VTKSMP stdthread performance

Thank you for both quickly identifying a solution and taking steps to integrate it across the codebase!

TBB is a bit complicated depending on which platform it’s on. You can see the full details here, but tracing back the relevant bits for VTK’s usage:

From Common/Core/SMP/TBB/vtkSMPThreadLocalImpl.h:
T& Local() override { return this->Internal.local(); }
where this->Internal is a tbb::enumerable_thread_specific<T>Internal;

jumping to tbb/enumerable_thread_specific.h, their local() implementation:

    reference local(bool& exists)  {
        void* ptr = this->table_lookup(exists);
        return *(T*)ptr;
    }

past this there are two options, the first, which VTK will use by default (at least with the current TBB codebase) delegates to other implementations of thread-local functions, using either win32 functions or pthreads.

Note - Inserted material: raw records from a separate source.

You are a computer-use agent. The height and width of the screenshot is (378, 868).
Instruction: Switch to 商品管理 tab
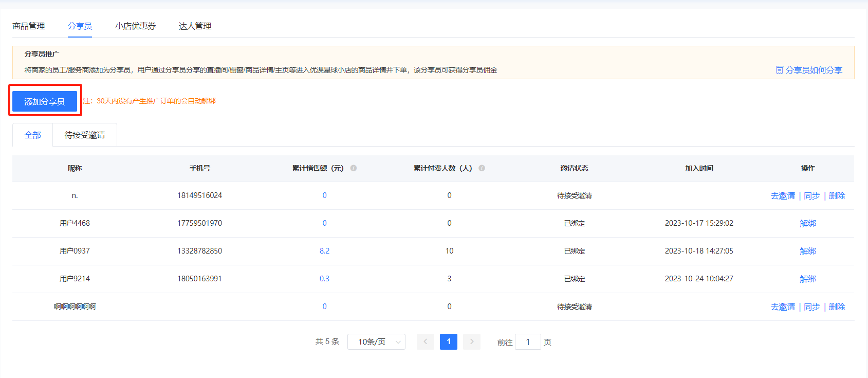click(x=29, y=26)
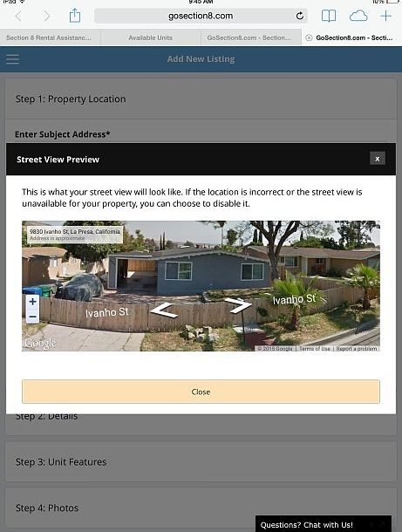
Task: Move left along Ivanho St arrow
Action: (x=164, y=310)
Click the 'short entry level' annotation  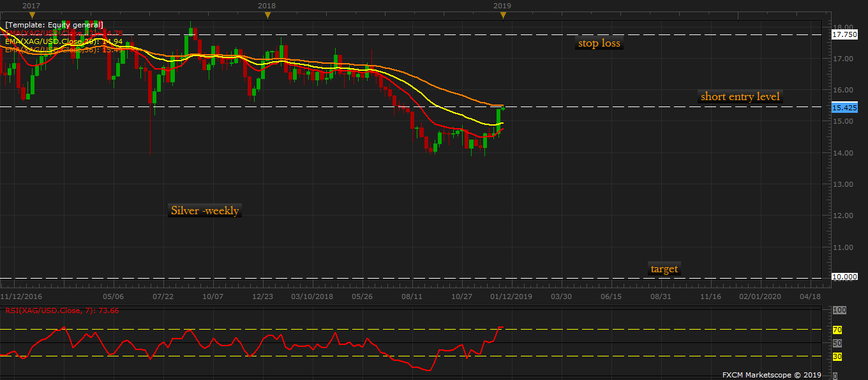(740, 97)
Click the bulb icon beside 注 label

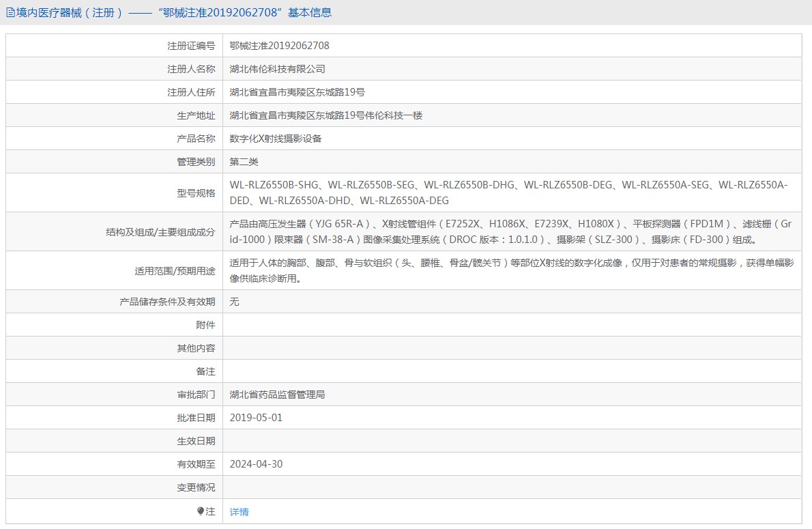pos(201,511)
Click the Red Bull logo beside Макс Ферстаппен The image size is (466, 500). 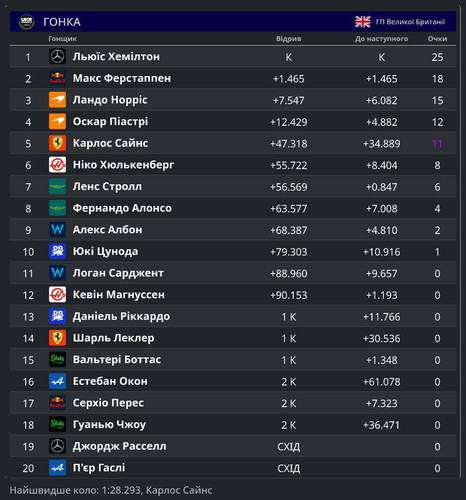[x=57, y=78]
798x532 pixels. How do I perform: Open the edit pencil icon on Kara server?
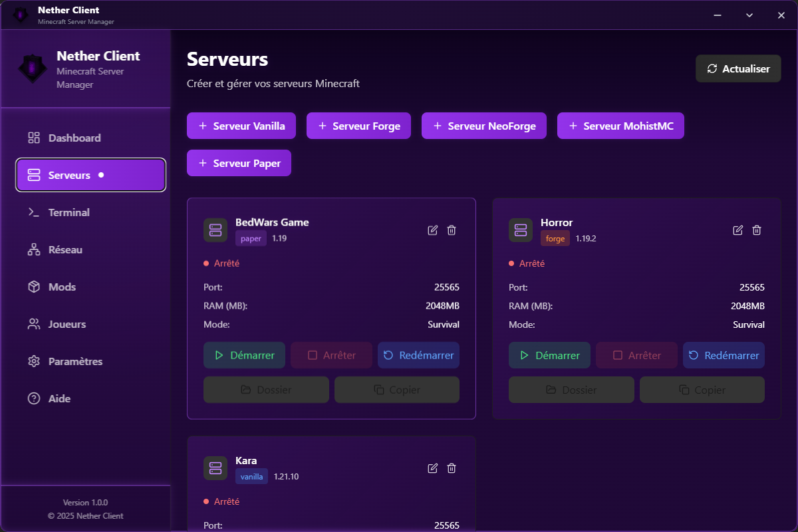(x=432, y=468)
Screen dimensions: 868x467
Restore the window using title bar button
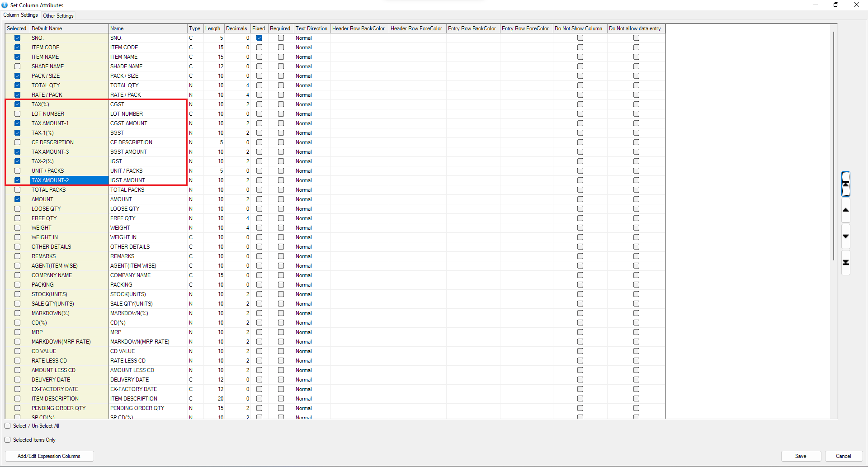coord(835,5)
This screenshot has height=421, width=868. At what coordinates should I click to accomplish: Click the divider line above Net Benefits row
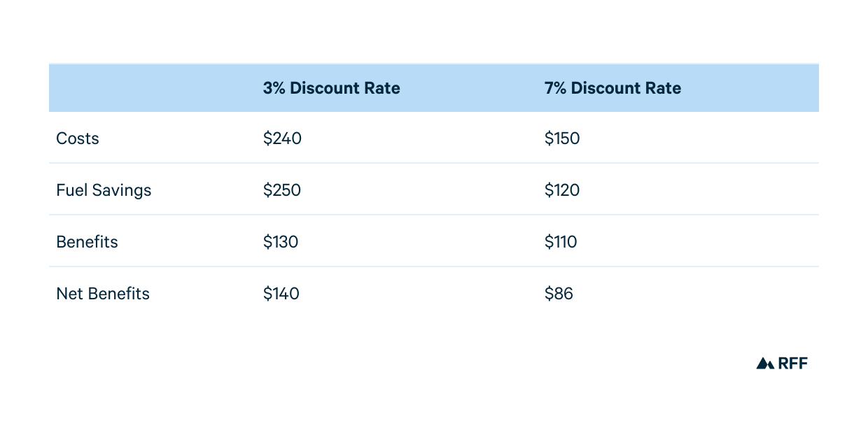pos(434,266)
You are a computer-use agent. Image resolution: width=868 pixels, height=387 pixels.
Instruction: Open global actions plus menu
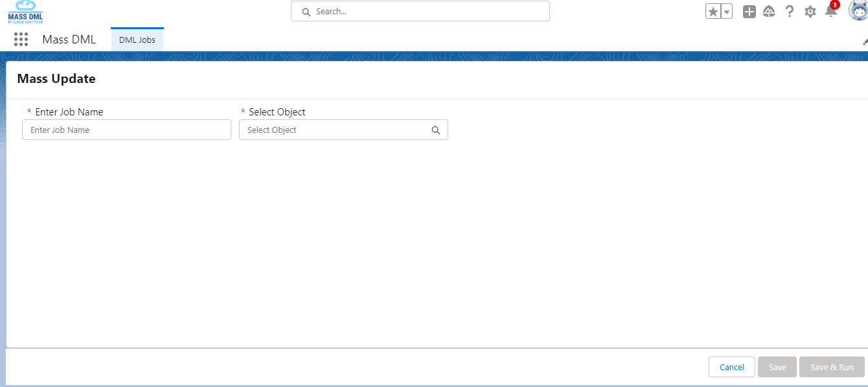(x=749, y=12)
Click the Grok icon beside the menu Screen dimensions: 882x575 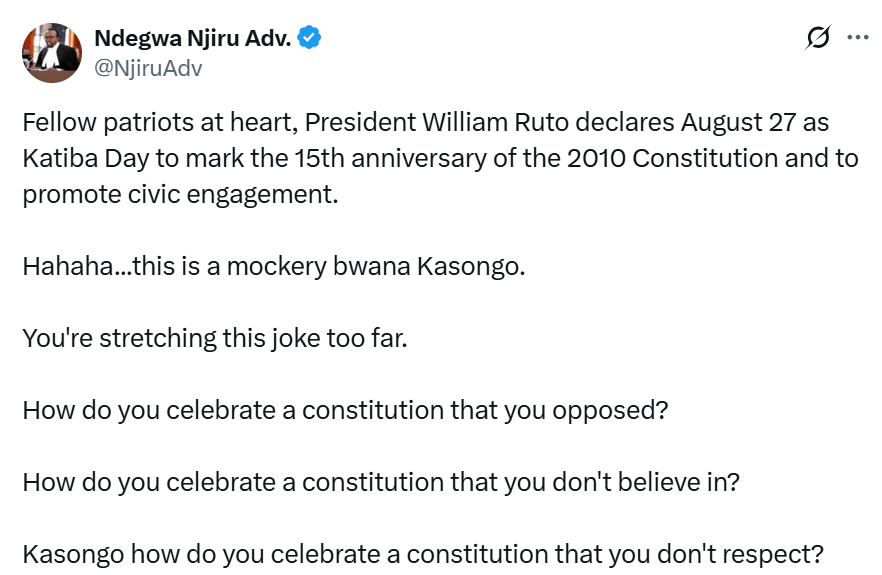point(817,39)

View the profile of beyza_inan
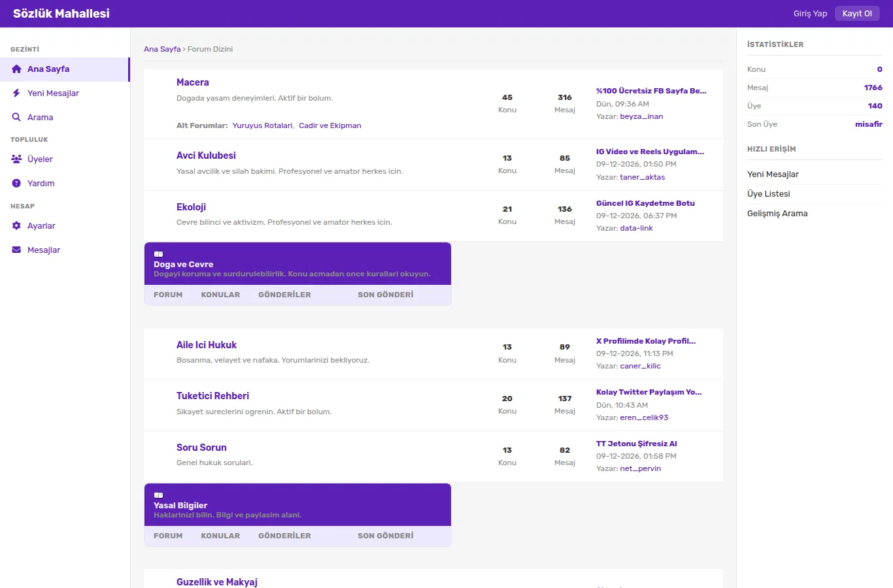[x=641, y=116]
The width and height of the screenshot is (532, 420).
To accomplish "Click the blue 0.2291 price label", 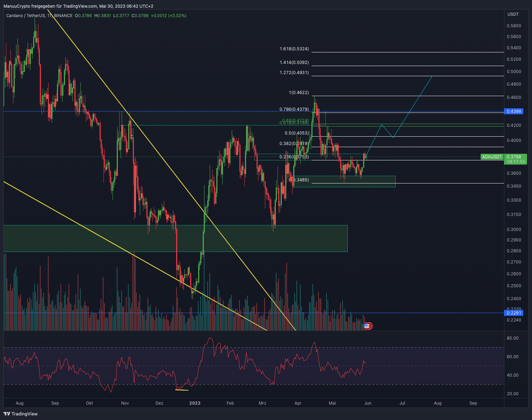I will click(514, 313).
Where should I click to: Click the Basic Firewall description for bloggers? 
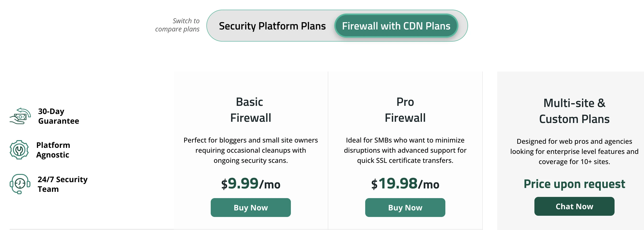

    void* table_lookup( bool& exists ) {
        void* found = get_tls();
        if( found ) {
            exists=true;
        } else {
            found = super::table_lookup(exists);
            set_tls(found);
        }
        return found;
    }
#if _WIN32||_WIN64
#if __TBB_WIN8UI_SUPPORT
    using tls_key_t = DWORD;
    void set_tls(void * value) { FlsSetValue(my_key, (LPVOID)value); }
    void* get_tls() { return (void *)FlsGetValue(my_key); }
#else
    using tls_key_t = DWORD;
    void set_tls(void * value) { TlsSetValue(my_key, (LPVOID)value); }
    void* get_tls() { return (void *)TlsGetValue(my_key); }
#endif
#else
    using tls_key_t = pthread_key_t;
    void set_tls( void * value ) const { pthread_setspecific(my_key, value); }
    void* get_tls() const { return pthread_getspecific(my_key); }
#endif

It’s hard to tell exactly what the win32 APIs are actually doing, but their docs on TLSGetValue() say “TlsGetValue was implemented with speed as the primary goal” - so it probably doesn’t lock anything. Not sure what VTK’s stance on using direct OS calls (or win32 specifically), but perhaps doing something similar is an option?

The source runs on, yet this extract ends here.